400.- Euro-Jobs im öffentlichen Dienst

Hallo zusammen,
ich bin Rentner und wollte gerne, wie bereits vor zwei Jahren,
für unsere Gemeinde in der Torismussaison auf 400.-Euro Basis tätig werden. Nun wird mir aber mitgeteilt, dass öffentliche Arbeitgeber solche Jobs nicht mehr eingehen dürfen.
Entpricht das den Tatsachen?
Wenn ja, dann könnte ich doch mit einer zweiten Lohnsteuerkarte beschäftigt werden, oder?
Dass wären dann mehr Stunden zu absolvieren und 20% Steuern zu entrichten…?
Wie ist da die Lage?
Danke schon mal für die Antworten.
MfG Der Alte

Moin Alter,

Entpricht das den Tatsachen?

Das weiß ich nicht zu sagen.
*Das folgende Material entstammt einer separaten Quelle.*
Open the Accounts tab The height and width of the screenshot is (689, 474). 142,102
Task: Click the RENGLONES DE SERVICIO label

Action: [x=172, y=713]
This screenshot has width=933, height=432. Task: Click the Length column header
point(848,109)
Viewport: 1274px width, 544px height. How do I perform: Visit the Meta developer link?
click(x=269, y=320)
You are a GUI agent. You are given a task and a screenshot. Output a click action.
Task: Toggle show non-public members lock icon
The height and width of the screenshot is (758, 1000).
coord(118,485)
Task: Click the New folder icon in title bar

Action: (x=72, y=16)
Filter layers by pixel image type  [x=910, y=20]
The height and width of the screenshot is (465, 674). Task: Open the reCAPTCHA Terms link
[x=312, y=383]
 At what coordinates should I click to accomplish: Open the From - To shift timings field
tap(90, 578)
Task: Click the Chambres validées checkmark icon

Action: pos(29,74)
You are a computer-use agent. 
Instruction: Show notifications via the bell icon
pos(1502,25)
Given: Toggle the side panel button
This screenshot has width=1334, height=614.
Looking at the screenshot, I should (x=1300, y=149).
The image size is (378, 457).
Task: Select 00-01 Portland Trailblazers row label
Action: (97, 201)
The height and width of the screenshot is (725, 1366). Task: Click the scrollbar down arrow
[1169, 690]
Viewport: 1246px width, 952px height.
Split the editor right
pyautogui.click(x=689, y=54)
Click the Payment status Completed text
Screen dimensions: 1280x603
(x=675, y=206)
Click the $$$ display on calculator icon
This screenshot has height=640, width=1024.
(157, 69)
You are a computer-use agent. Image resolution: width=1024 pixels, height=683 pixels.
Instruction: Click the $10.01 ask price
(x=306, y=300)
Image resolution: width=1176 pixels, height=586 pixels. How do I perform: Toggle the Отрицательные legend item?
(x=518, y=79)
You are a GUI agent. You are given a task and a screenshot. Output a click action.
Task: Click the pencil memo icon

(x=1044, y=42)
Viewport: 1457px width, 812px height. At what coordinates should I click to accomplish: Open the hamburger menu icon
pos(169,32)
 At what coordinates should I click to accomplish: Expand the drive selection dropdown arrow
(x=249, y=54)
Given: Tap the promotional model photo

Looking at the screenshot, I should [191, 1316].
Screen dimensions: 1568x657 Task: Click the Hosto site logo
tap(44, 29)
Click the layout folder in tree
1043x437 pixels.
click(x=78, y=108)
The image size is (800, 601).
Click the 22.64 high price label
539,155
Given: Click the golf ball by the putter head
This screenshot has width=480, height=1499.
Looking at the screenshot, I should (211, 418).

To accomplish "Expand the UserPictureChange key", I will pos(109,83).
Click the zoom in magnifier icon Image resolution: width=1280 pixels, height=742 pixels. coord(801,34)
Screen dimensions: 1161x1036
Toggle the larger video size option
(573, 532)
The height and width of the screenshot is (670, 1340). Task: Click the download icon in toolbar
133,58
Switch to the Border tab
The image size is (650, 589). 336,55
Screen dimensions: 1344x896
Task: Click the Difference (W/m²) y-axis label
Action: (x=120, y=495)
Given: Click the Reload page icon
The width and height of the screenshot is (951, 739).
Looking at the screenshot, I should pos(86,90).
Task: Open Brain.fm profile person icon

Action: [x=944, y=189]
Ein gesetzliches Verbot gibt es sicherlich nicht, aber intern mag das - etwa auf dem Erlassweg - schon so geregelt sein. Im Fall der Beschäftigung eines Altersrentners, der das 65. Lebensjahr vollendet hat, bringt die Sonderbehandlung des „Minijobs“ aber sowieso nichts: Bei einer regulär abgerechneten Anstellung ist der Rentner beitragsfrei zur Sozialversicherung (Rentenversicherung und Arbeitslosenversicherung) und in der Gleitzone bis 800€ monatlich beitragsentlastet in der Krankenversicherung. Die Abrechnung als geringfügige Beschäftigung wird in sehr vielen Fällen einen höherern Unterschied zwischen Kosten für den Arbeitgeber und Netto, das beim Arbeitnehmer ankommt, ausmachen.

Wenn ja, dann könnte ich doch mit einer zweiten
Lohnsteuerkarte beschäftigt werden, oder?

Ja - wenn die erste bereits z.B. für Versorgungsbezüge „verbraucht“ ist. Keine Angst vor der Lohnsteuerklasse VI, der Lohnsteuereinbehalt ist bloß eine Vorauszahlung. Die Besteuerung wird nicht durch die Lohnsteuerklasse festgelegt.

Dass wären dann mehr Stunden zu absolvieren und 20% Steuern zu
entrichten…?

Wie hoch die effektive Belastung ist, hängt vom individuellen Steuersatz ab. Aber an dieser Stelle begeben wir uns aufs dünne Eis der steuerlichen Beratung, die wir hier nicht leisten dürfen.